Yes the OP is getting some harsh replies and they are hard to read, for her and for the kind and empathetic readers of this thread but they are necessary. OP and her DD deserve better than her DH can offer them while he's still an addict and brutal honesty is the best way to get that across, the softly softly approach is just not going to cut it, either from us towards Red or from her towards her DH.

Offred · 03/11/2016 19:46

I think also addiction is a lifelong thing. It is not like depression.

He may never have a period of recovery at all even if the OP leaves him. He may simply drink and smoke himself to death - like he risked doing this week.

He may cycle through periods of recovery and falling off the wagon again.

He might recover and stay recovered.

But he will always be an addict.

Red - I really think this is where you would really benefit from some support from al-anon.

Hidingtonothing · 03/11/2016 22:10

Absolutely it's lifelong, I've proved that to myself in the last few days. 3 years clean with barely a flicker of a craving then had a couple of things happen to put me under pressure recently and last night it all got too much and I almost slipped.

And yes, things could go in a number of directions for OP's DH which is why she needs to be fully committed to a way forward for her and DD irrespective of what he does. Paint a picture in your mind Red of what you want life to be like for you and DD and then work towards it. If DH pulls things round and wants to join you that's great, but if he doesn't you're on the right path and you just have to keep going. I second getting some support from Al Anon, it could be really useful at this point OP.

Myusernameismyusername · 03/11/2016 22:16

I think we have been negative about the Dp, because the picture you get is not one of any change or even of any recognition of problems. It's very hard to advise someone that 'love is all you need' when clearly the love given by OP, the patience and support means OP is having none of her own needs met and nothing is changing. You can't love someone better. If you could we wouldn't have any prisons or hospitals would we?

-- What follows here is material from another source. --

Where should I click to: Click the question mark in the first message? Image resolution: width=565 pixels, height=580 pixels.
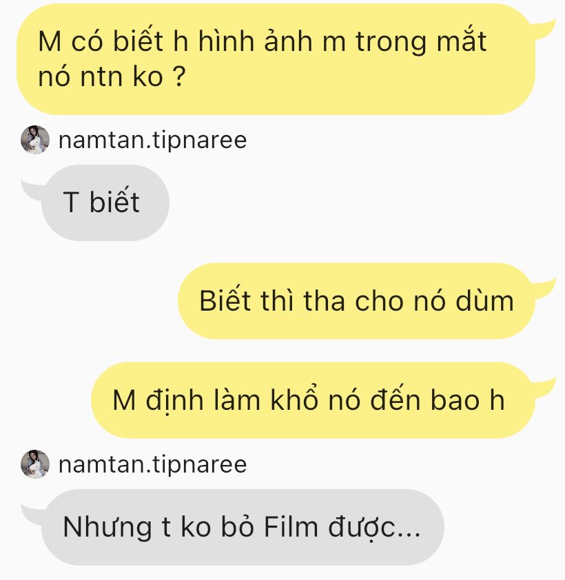pyautogui.click(x=178, y=76)
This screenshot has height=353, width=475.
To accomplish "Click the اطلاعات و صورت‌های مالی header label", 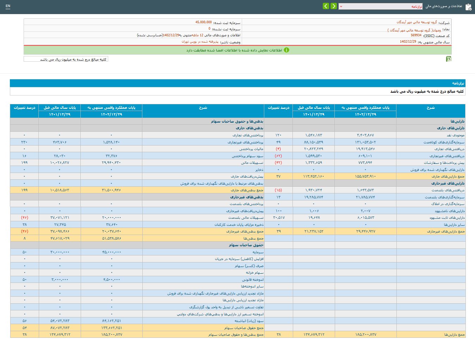I will 444,6.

sarahnova69 · 06/11/2016 08:26

Hi red, how are you today? How did it go with the HV?

I thought of you yesterday. I carelessly lost the secondhand coat we got for my son a month ago, so we went to Tesco and got another. I know you think we make too much of the coat, but it's an incredibly potent symbol of your H's selfishness and how desperately unbalanced and unsustainable your relationship is.

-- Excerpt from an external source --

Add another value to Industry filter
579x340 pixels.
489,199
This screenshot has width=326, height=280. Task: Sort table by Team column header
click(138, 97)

I want the best for you (and DD too). You know you can't go on this way.

RunRabbitRunRabbit · 06/11/2016 19:59

How was your weekend red?

RedStripeLassie · 06/11/2016 22:57

Hi, I really didn't flounce well a it from the AIBU thread. i had some tech problems hence the new account and name.
The weekend was pretty shit tbh.
We had a massive argument yesterday about money and time and then haven't really spoken. Me and dd have spent lots of time with my family which was nice though.

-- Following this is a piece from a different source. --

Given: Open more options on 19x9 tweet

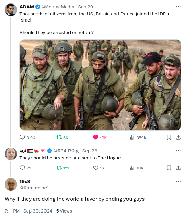Looking at the screenshot, I should pyautogui.click(x=178, y=181).

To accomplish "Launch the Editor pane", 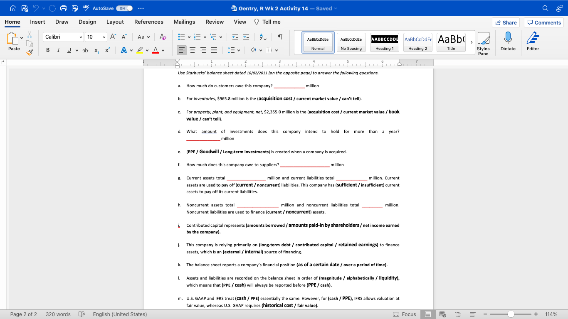I will point(533,42).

Other than that nothing's changed.

Myusernameismyusername · 06/11/2016 22:59

What thread? One in AIBU?

Myusernameismyusername · 06/11/2016 23:03

I found it. Red this makes me so sad. I know why you did it and I didn't read it all but I know it hurts. I just want you to want better and do what you need to do to get there.
He's just dragging you down so far

RedStripeLassie · 06/11/2016 23:03

I started an AIBU thread asking how much an outsider would judge the three of us in the park. Dd was acting up and she was drinking and smoking pot in the bloody playground. You can imagine the responses.

The hv was a lovely shoulder to literally cry on and she hasn't enforced any big change but has urged me to get dh to engage with the cannabis services that the gp signposted him to. No social services involvement as I worried about.